== GIVEN PASSAGE ==

Actual results may vary materially from the information provided during this presentation, and there is no representation by the Company that the actual results realized in the future will be the same in whole or in part as those presented today. Further information on these risk factors are also set forth in filings that the Company and its independent evaluator have made, including the Company’s most recently filed reports in Canada under National Instrument 51-101, which can be found under the Company’s SEDAR profile at www.sedar.com. Also the Company undertakes no obligation except as otherwise required by law to update these forward-looking statements in the event that management’s beliefs, estimates or opinions or other factors change.

I would now like to hand the call over to your host for today’s call, Mr. Garth Johnson, Chief Executive Officer and Director. Please proceed.

Garth Johnson
Thanks, Dominique. I’d just like to welcome everyone and thank you for participating in TAG Oil's conference call to discuss our Q1 fiscal year 2014 results and upcoming drilling program, that's going to be targeting on a p50 basis, approximately 411 Bcfs and 29 million barrels of oil and condensate within the next six to nine months.

===
== DATASET CONTENT ==

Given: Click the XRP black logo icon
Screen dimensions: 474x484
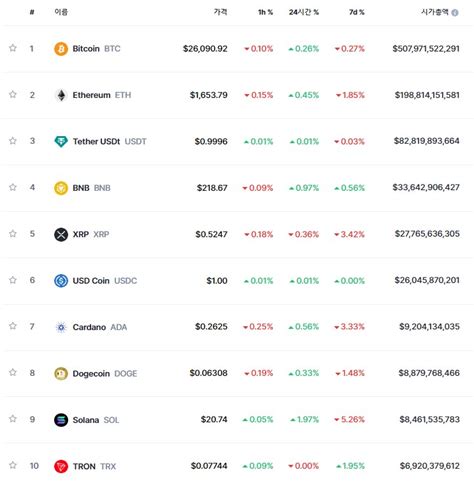Looking at the screenshot, I should click(61, 234).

===

◆ TASKS AND EXERCISES:
A - State whether each statement agrees with the call transcript, answering yes or no and quoting the words that decide it: (i) The Company commits to updating its forward-looking statements whenever management's beliefs change. (ii) The Company's most recently filed reports in Canada under National Instrument 51-101 can be found under its SEDAR profile. (iii) The upcoming drilling program targets approximately 411 Bcfs on a p50 basis.
B - Return the part of the call transcript between "Actual results may" and "other factors change.", inclusive.
Rely only on the call transcript.

◆ ANSWERS TO THE PROBLEMS:
A -
(i) No: "the Company undertakes no obligation except as otherwise required by law to update these forward-looking statements in the event that management’s beliefs, estimates or opinions or other factors change."
(ii) Yes: "including the Company’s most recently filed reports in Canada under National Instrument 51-101, which can be found under the Company’s SEDAR profile at www.sedar.com"
(iii) Yes: "targeting on a p50 basis, approximately 411 Bcfs"

B -
Actual results may vary materially from the information provided during this presentation, and there is no representation by the Company that the actual results realized in the future will be the same in whole or in part as those presented today. Further information on these risk factors are also set forth in filings that the Company and its independent evaluator have made, including the Company’s most recently filed reports in Canada under National Instrument 51-101, which can be found under the Company’s SEDAR profile at www.sedar.com. Also the Company undertakes no obligation except as otherwise required by law to update these forward-looking statements in the event that management’s beliefs, estimates or opinions or other factors change.